━━━━━ Data extract

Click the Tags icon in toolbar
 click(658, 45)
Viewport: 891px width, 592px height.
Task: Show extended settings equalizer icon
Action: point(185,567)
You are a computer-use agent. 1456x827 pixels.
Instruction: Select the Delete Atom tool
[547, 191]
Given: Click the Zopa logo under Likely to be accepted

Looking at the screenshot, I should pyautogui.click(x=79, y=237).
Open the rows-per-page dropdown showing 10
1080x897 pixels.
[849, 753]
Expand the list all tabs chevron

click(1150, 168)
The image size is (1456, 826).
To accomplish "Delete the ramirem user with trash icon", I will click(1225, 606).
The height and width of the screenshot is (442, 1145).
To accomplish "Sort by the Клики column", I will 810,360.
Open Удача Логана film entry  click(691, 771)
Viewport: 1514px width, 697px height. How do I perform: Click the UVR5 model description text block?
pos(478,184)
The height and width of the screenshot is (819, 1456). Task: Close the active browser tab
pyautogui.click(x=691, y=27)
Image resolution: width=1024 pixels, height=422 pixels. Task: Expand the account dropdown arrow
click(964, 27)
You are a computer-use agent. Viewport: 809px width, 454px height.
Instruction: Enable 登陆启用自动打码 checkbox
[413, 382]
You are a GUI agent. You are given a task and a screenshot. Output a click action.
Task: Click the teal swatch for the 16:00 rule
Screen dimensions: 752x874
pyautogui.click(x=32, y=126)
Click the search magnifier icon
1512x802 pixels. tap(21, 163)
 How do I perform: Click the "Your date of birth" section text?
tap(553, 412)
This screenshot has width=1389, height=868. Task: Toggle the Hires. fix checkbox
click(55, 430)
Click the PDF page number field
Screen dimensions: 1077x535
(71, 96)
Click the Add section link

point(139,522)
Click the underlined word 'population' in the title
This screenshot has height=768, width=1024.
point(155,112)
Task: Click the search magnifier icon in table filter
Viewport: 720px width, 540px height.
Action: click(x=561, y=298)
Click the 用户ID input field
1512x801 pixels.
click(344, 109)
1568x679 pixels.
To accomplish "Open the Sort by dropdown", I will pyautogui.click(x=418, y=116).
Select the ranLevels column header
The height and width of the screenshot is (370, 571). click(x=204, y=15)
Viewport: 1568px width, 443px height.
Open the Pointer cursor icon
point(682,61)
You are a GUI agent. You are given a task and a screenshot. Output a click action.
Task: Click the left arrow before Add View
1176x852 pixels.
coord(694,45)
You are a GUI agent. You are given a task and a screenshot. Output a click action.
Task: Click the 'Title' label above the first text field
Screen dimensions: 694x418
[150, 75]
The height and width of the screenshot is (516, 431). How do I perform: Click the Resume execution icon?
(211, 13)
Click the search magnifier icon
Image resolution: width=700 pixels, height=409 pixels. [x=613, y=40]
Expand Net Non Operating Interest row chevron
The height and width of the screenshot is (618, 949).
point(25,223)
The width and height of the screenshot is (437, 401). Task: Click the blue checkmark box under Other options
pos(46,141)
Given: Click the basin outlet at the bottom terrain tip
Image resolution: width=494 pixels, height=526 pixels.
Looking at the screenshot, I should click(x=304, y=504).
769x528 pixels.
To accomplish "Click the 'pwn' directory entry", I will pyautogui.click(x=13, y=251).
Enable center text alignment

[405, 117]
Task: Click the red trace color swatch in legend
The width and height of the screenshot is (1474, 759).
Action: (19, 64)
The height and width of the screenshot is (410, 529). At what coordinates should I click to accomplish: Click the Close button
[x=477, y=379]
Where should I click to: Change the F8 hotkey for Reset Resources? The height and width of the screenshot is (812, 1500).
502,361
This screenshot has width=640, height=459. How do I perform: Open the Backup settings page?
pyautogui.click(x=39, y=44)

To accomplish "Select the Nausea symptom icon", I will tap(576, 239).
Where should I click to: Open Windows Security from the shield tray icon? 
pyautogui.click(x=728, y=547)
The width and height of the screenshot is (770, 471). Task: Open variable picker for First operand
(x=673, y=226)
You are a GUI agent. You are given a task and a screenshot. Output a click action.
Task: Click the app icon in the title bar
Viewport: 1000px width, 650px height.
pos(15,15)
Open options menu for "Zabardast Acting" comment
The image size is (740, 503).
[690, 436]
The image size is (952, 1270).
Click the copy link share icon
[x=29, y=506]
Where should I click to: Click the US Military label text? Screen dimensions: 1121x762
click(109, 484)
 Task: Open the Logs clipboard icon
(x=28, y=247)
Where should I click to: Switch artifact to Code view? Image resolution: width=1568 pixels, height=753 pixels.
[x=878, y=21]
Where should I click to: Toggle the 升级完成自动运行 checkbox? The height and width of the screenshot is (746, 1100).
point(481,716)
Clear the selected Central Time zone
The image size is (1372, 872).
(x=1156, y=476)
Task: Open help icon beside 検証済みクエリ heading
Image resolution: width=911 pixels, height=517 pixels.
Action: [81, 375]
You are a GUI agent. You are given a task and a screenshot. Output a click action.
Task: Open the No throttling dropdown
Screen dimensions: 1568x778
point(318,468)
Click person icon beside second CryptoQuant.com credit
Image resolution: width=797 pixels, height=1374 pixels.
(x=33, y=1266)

━━━━━━━━━━

* Set problem:
Copy the part of the listing that opens with the line containing "The height and width of the screenshot is (516, 431)." and closes with the line containing "will tap(576, 239).", keeping every line exactly as it stands.

* Solution to this problem:
The height and width of the screenshot is (516, 431). How do I perform: Click the Resume execution icon?
(211, 13)
Click the search magnifier icon
Image resolution: width=700 pixels, height=409 pixels. [x=613, y=40]
Expand Net Non Operating Interest row chevron
The height and width of the screenshot is (618, 949).
point(25,223)
The width and height of the screenshot is (437, 401). Task: Click the blue checkmark box under Other options
pos(46,141)
Given: Click the basin outlet at the bottom terrain tip
Image resolution: width=494 pixels, height=526 pixels.
Looking at the screenshot, I should click(x=304, y=504).
769x528 pixels.
To accomplish "Click the 'pwn' directory entry", I will pyautogui.click(x=13, y=251).
Enable center text alignment

[405, 117]
Task: Click the red trace color swatch in legend
The width and height of the screenshot is (1474, 759).
Action: (19, 64)
The height and width of the screenshot is (410, 529). At what coordinates should I click to accomplish: Click the Close button
[x=477, y=379]
Where should I click to: Change the F8 hotkey for Reset Resources? The height and width of the screenshot is (812, 1500).
502,361
This screenshot has width=640, height=459. How do I perform: Open the Backup settings page?
pyautogui.click(x=39, y=44)

To accomplish "Select the Nausea symptom icon", I will tap(576, 239).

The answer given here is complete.